700 regions of human genome where genes have been reshaped within the past 5000-15,000 years. "Sense of taste and smell, digestion, bone structure, skin color and brain function."

Chris Hitchens 2007 God is not great: how religion poisons everything Hachette

There's something wrong with his tone though his arguments and instances often are my friends. He takes cheap shots he wouldn't need to take, he jeers. I understand the irritation but doesn't there have to be more a sad puzzlement, what makes them like this. "But what is Je-sus in them?"

I've been steadfast. Even at [the college] I have to be the child who holds back from her group because they're being stupid. I mean religious.

18

Because I ate yesterday, sore arms this morning. What is that? Still 137.

I went to Babycakes and asked if any of their cupcakes were fresh that day. The sweet-looking young man said some raspberry chocolate had just come in. I took away my little box to Whole Foods. Wanted exactly that unstiffened chocolate crumb. Only ate a third.

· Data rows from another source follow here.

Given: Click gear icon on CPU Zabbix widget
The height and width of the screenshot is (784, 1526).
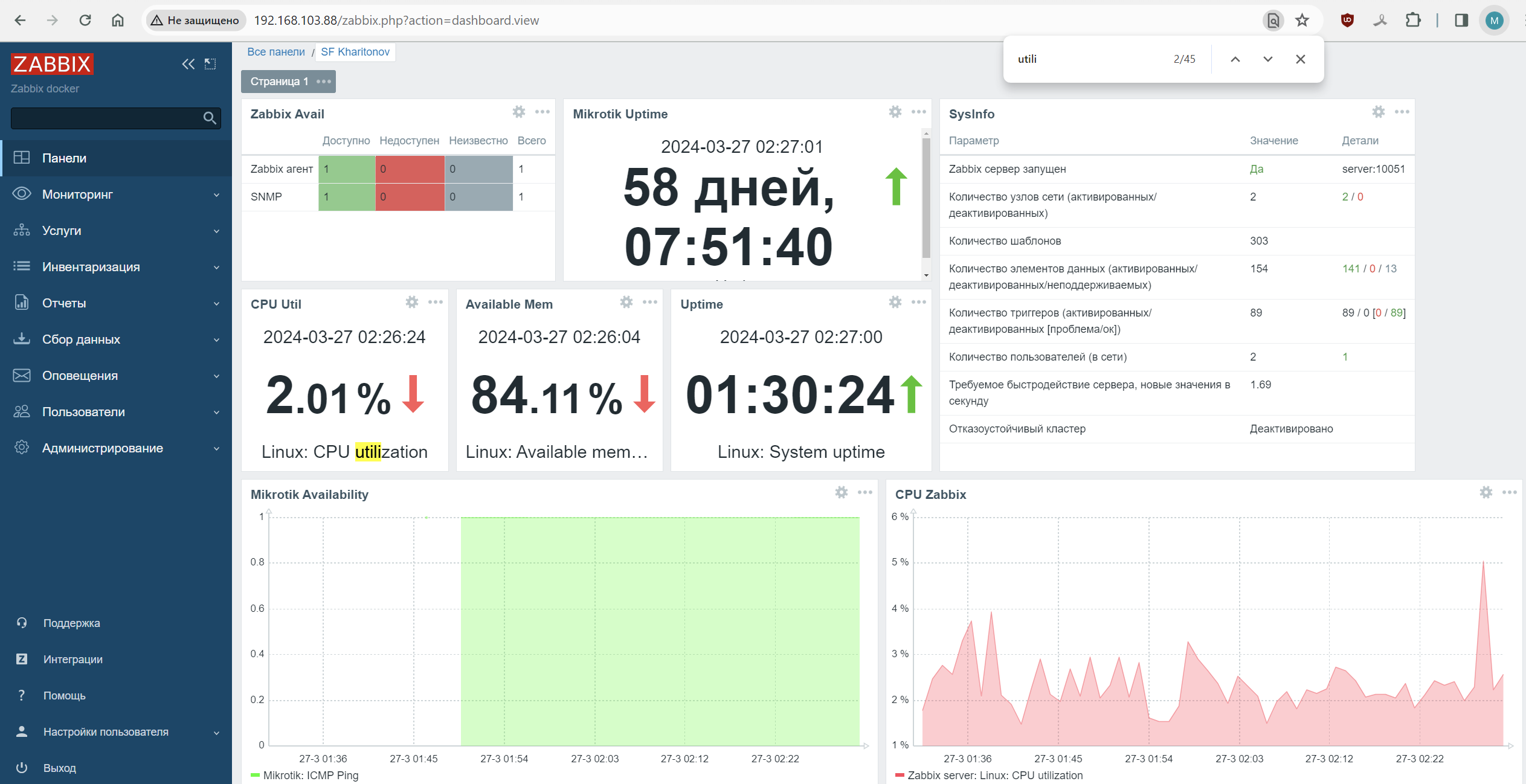Looking at the screenshot, I should coord(1486,492).
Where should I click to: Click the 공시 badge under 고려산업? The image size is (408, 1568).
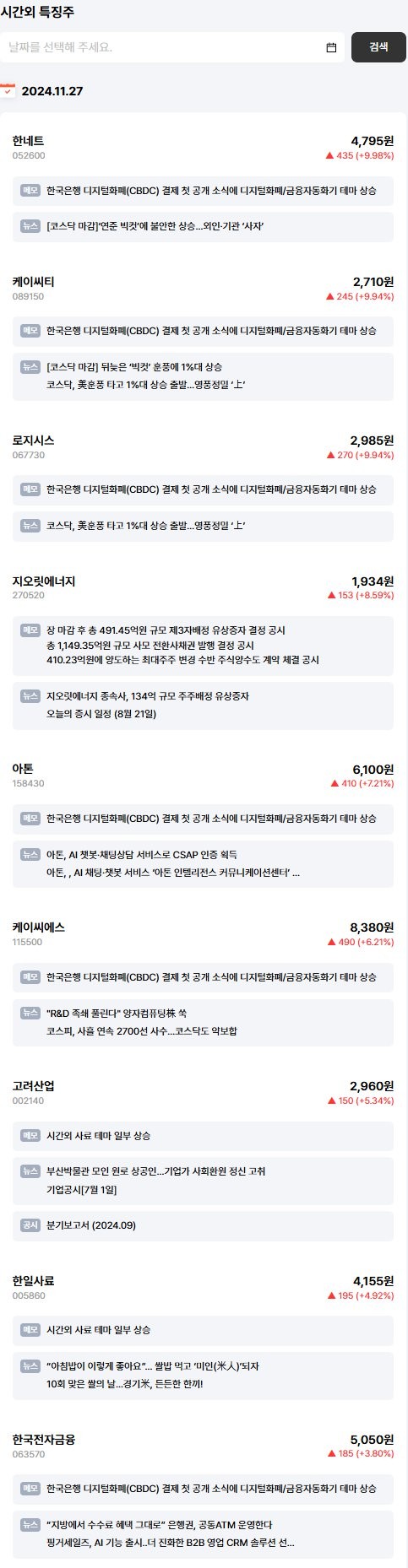pyautogui.click(x=30, y=1225)
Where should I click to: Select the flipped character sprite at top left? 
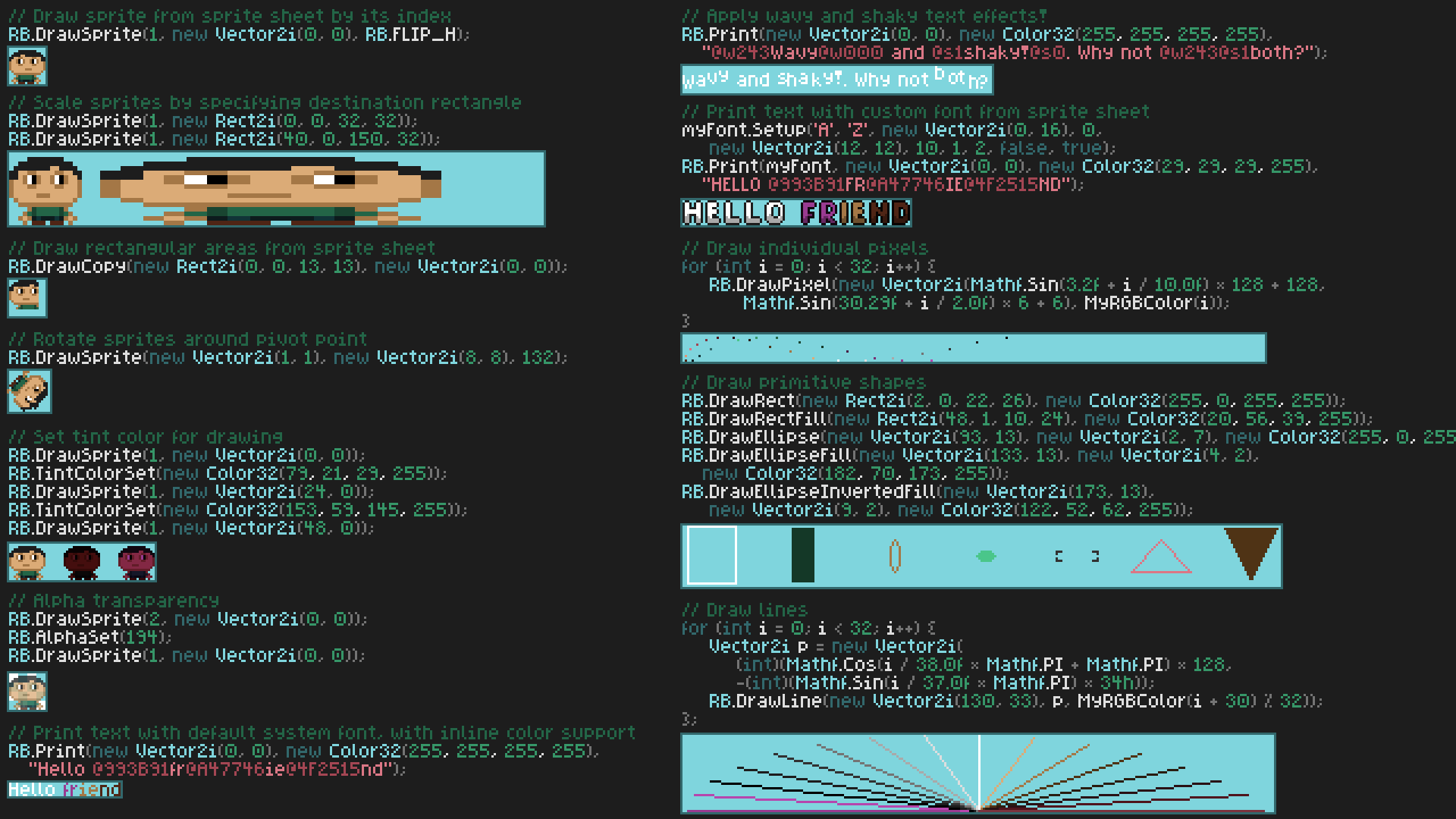point(27,67)
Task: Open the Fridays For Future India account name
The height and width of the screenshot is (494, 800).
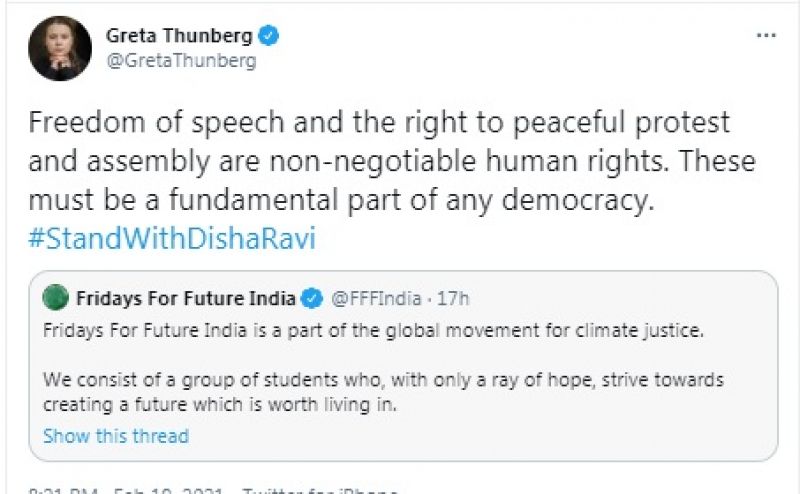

Balanced it with some teriaki salmon, although it was too solid and I didn't really want it. Loved the lettuce and sprouts with vinaigrette, though. Then bought some Ranier cherries and romaine lettuce and came home and tried not to eat all the cherries at once. The moment one bites into the tight tasteless skin and there's a bright burst, I want to keep doing it on and on just for that.

It's Thursday, 5 days including today.

Correspondence these days. Shirley/Tia Gonzales writes "I'm glad that you have someone who please you and love that he's not afraid of you - I love that you're living and creating and finding pleasure in life and I'm happy to have an adult with some life left to talk to!" And later "Read a metaphor for life somewhere I totally related to - 'Like a Persian carpet, fine but aging and shedding a thousand stories as she unravels.'"

Mafalda just now writes about Lee Bontecou, video, loss, and coming to see me when she's in LA. There's a lot of you in her, very warm and still all alive.

19

I did a lot today - went out and bought a DVD, burned the swan photo onto it, went back and mailed it. Threw out more paper from desk folders, went through 6 months of receipts to sort into [college] and film etc. Mid-day I got very weak at the heart, high blood pressure, worse when I moved around, scared, decided to go for a walk rather than die inside - oh forgot I dreamed this morning that I'd sent Martin Ware a note asking if he's okay, so I did that too - walked across 6th into the park - it felt nice - was breathing 4 in, 8 out, deep breaths, walking walking steadily as I haven't for years? easily, lightly, it seemed, over the grass, looking sideways at the peach trees, over the bridge, until I came to the long pool, and there were two lotus heaps with pink flowers just beginning, mostly in pointed bud. I sat down and kept sitting until I began to see the mottling of the surface mirror, the band of reflection at the bottom edge of the lotus, where fine green stalks mixed with reflected green stalks among the bent round edges of reflected leaves in which I saw, just once, just fractionally, a bit of the pale flank of a koi slipping deep into the thicket. Over the whole of this reflection a fine continuous shallow flutter.

I watched an upside down palm, a pale high wall with one rectangular window, above it a hanging eucalyptus. Two cream-colored koi a foot long passed in the open area below - I mean the little well in front of me not skinned solid silver, showing into water that was soft and warm, perfect to the touch. Sitting there that way I was wanting a cine camera. It was Trapline but softer and subtler, outside, in what looked to be a paradise. The name of the film was By the lotus. It was open-overcast of 5 o'clock. People kept coming to stand looking. I was watching their reflections ripple in stacked colored lines. They would take a picture and go away. Voices from other countries.

Then I walked as far as the fountain, circled it, came home walking easily, breathing deep, started looking up HD cameras and kept doing that until now - it's after midnight. Called Rowen in the midst.

Don't know how I can be both so well and so unwell.